Problem statement:
The answer must consist of every line from the data that holds "Request".

Records for processing:
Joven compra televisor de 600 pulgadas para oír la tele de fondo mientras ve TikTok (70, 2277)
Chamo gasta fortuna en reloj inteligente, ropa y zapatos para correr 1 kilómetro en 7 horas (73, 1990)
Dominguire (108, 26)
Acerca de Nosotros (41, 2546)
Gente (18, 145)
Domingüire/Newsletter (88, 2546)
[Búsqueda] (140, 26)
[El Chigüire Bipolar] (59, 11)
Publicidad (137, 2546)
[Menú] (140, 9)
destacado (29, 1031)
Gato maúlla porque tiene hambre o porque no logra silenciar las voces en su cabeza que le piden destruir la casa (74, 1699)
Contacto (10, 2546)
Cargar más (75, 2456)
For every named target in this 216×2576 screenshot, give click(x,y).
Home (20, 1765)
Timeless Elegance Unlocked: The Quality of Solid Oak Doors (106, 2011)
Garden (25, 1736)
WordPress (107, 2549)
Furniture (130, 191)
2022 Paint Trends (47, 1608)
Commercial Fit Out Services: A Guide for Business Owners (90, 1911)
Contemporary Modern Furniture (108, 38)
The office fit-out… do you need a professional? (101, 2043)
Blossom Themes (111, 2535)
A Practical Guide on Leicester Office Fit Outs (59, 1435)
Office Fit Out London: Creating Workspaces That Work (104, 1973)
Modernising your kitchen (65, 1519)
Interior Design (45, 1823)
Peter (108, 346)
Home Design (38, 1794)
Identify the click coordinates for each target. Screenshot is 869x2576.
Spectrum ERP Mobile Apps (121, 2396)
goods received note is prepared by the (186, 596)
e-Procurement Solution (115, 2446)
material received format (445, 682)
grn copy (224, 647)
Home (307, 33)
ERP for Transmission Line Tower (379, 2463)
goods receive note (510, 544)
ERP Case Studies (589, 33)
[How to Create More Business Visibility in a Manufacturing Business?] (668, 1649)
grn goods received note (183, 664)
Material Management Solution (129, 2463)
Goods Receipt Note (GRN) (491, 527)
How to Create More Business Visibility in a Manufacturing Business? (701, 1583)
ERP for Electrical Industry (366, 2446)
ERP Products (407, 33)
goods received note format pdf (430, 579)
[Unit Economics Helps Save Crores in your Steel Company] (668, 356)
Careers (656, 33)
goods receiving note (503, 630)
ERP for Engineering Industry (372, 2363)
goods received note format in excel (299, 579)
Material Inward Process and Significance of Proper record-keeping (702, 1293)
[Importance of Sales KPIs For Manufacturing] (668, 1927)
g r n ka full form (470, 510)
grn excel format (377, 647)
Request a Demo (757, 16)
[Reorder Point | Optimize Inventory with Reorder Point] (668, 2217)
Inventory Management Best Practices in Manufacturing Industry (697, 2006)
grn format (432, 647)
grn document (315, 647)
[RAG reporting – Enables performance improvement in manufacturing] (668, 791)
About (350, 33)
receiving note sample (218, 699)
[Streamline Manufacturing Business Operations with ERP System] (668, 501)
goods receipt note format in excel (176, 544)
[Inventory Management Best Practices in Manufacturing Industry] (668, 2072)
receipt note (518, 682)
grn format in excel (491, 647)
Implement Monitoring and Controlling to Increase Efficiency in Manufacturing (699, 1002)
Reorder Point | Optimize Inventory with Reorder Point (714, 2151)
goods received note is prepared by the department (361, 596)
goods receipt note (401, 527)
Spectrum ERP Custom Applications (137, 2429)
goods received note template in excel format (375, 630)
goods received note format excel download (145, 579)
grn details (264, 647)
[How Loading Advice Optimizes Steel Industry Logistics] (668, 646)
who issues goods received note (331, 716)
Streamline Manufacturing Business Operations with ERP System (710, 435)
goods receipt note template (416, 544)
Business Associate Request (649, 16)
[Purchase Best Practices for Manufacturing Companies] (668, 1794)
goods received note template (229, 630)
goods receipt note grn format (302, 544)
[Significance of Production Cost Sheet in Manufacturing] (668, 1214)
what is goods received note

Task output:
Request a Demo (757, 16)
Business Associate Request (649, 16)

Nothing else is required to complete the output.